E todo este desenvolvimento me parece muito importante já que vivemos atualmente numa sociedade que é levada à acomodação, à procrastinação. Com toda a informação e propaganda gerada por meios das redes sociais somos induzidos a uma atitude puramente contemplativa, de aceitação das injustiças, o que não deveria acontecer. Portanto esse aspecto de auto-conhecimento e desenvolvimento interior de discernimento, consciência, habilidades e tomada de decisões da cicloviagem é muito importante no meu ponto de vista.
Passando por antigas fazendas de café e pequenas estações de trem , cheguei em Cavaru. A referência é o Bar do Chiquinho que tem um pouco de tudo incluindo antigas moringas de barro as mesmas que minha bisavó Georgina que nasceu e viveu ali perto, em Sardoal, usava pra manter a água sempre fresquinha. Foi lá que tomei aquele sorvete de milho verde que só se encontra nas cidades do interior.
Conversando com Chiquinho perguntei sobre a melhor rota para chegar em Itaipava. Mais uma vez aconteceu: as pessoas tem a tendencia de indicar aquelas rotas que estão mais acostumadas a fazer, por habito e na maioria das vezes de carro, e que nem sempre é o caminho mas direto, mais plano e o melhor pro ciclista que, como eu, não se importa em ir pela estrada de terra.
Então Chiquinho me indicou um caminho que passava por Werneck, a 5km dali, já bem perto de Paraíba do Sul, e por Bom Jesus do Matosinhos onde, segundo ele tem a maior festividade católica do Estado do Rio de janeiro. Talvez por isso ele tenha indicado este caminho.

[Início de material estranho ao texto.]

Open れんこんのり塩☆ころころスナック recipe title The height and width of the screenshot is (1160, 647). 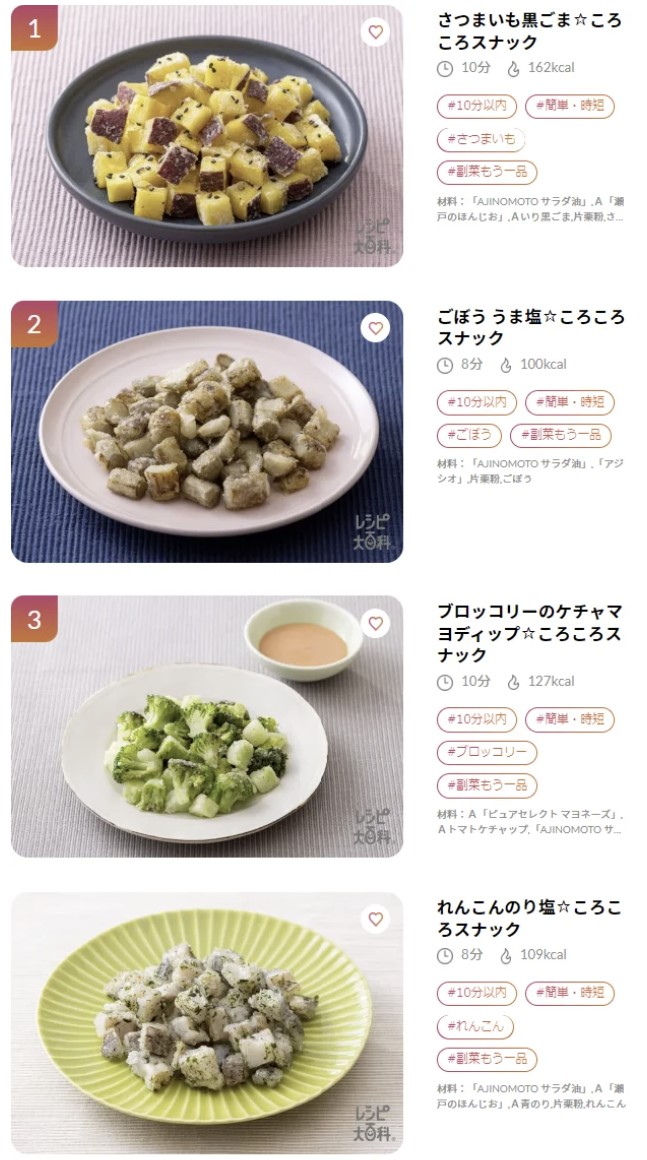click(529, 918)
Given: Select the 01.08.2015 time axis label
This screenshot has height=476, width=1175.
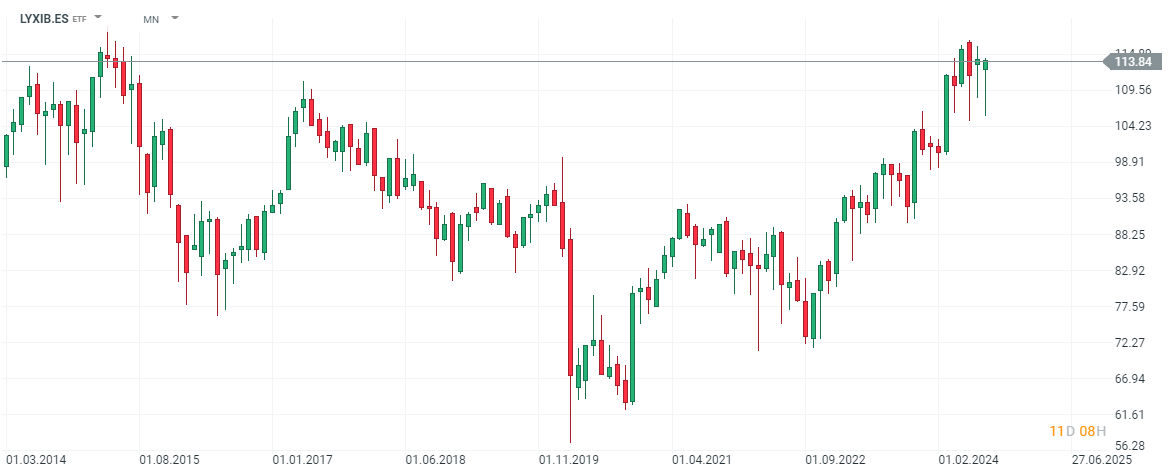Looking at the screenshot, I should (x=170, y=460).
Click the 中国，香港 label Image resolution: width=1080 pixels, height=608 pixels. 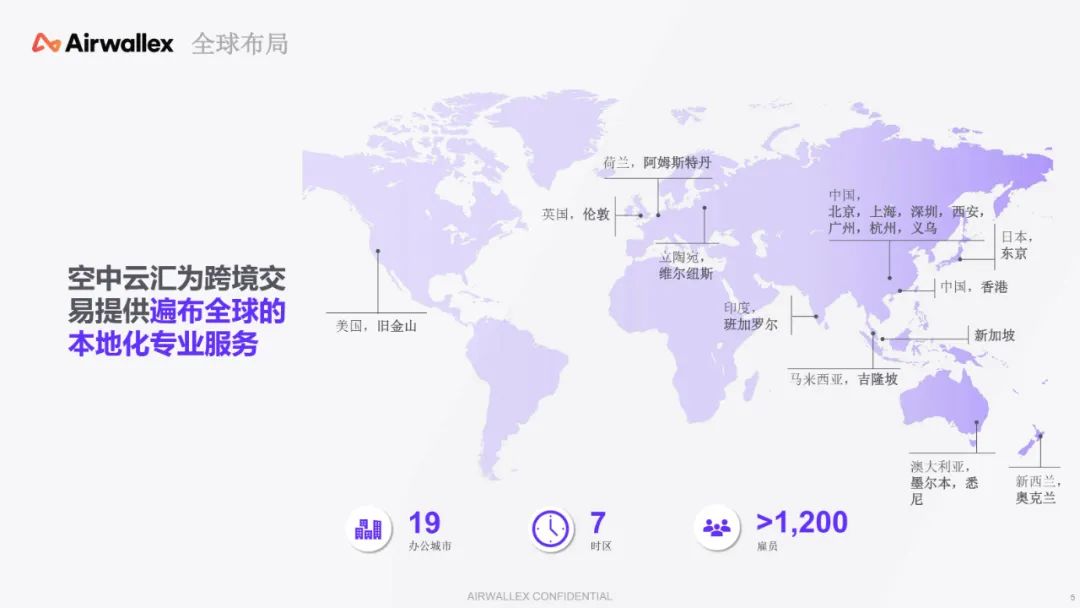click(x=974, y=287)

E eu fui.
Quando já estava em Werneck, conferi no app GPX Viewer e verifiquei que por ali ia dar uma volta enorme e pedalar muitas dezenas de quilômetros a mais até chegar na BR-040, em Itaipava, distrito de Petrópolis, RJ.

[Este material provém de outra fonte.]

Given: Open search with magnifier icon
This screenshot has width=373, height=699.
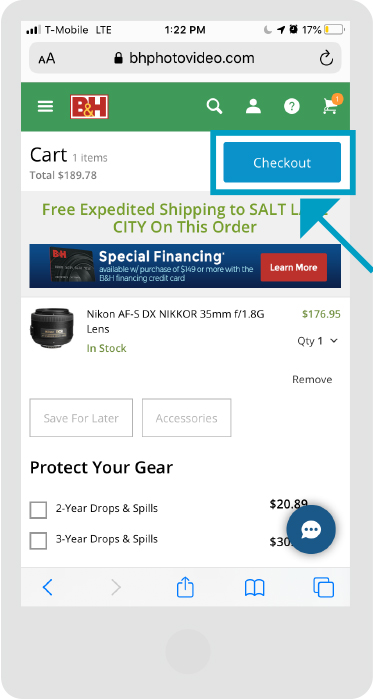Looking at the screenshot, I should (214, 106).
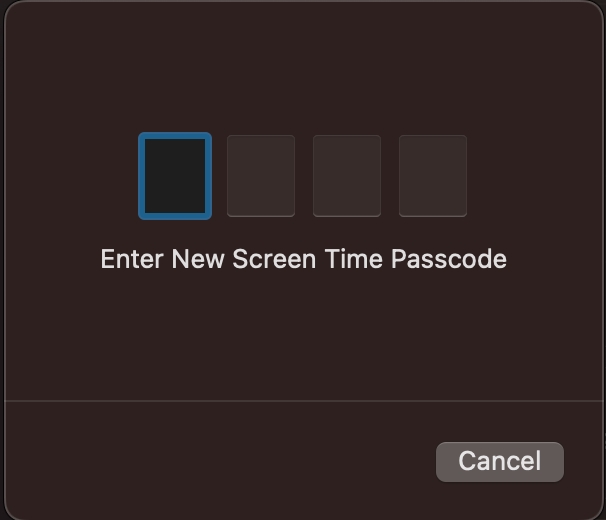Abort setting a new Screen Time passcode
The width and height of the screenshot is (606, 520).
500,462
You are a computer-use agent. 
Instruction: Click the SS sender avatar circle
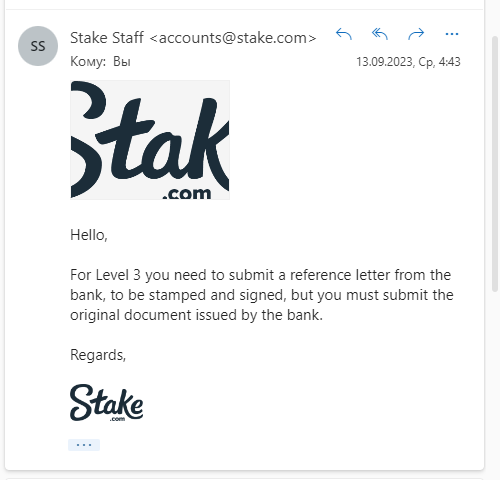[38, 46]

O percurso Rio das Flores – Jatahy (RJ): http://bit.ly/2DgxOR9
Voltei todos os 5km que já havia pedalado de Cavaru à Werneck, e peguei a outra rota, indicada pelo GPS, e que passava bem em frente ao Bar do Chiquinho, de onde havia saído.
Mais uma vez me dei conta que é bom conversar com os locais mas nem sempre suas indicações de rota, são as melhores quando estamos de bicicleta. O GPS tem uma visão melhor e mais geral sobre as melhores rotas, mais planas, mais diretas.
À esta altura já eram mais de 16h. Pedalei subida acima pela nova estrada de barro por duas horas mais ou menos, até que cheguei em Jatahy. Parei um pouco e percebi uma pequena paróquia azul. O céu estava negro com previsão de chuva pesada.
Comecei a conversar um pouco com um morador local e foram aparecendo outros . A maioria crianças e adolescentes curiosos pelo ser que apareceu de bicicleta do nada e parou ali. Fiquei conversando e enrolando enquanto arrumava o bagageiro que, mais uma vez, estava balançando. Quando a curiosidade diminuiu e os moradores se afastaram, aproveitei e subi discretamente a bici pelas escadas da igrejinha e encontrei um patio interno coberto, limpo e com água. Ideal pra passar aquela noite protegido da chuvarada que já estava começando.
Como não me viram subir da estrada até ali, não havia o risco de questionarem a minha ocupação do espaço. Tudo correu bem. Cozinhei e estendi meu saco de dormir só observado por um casal de sabiás que fez seu ninho no alto de umas colunas da paróquia.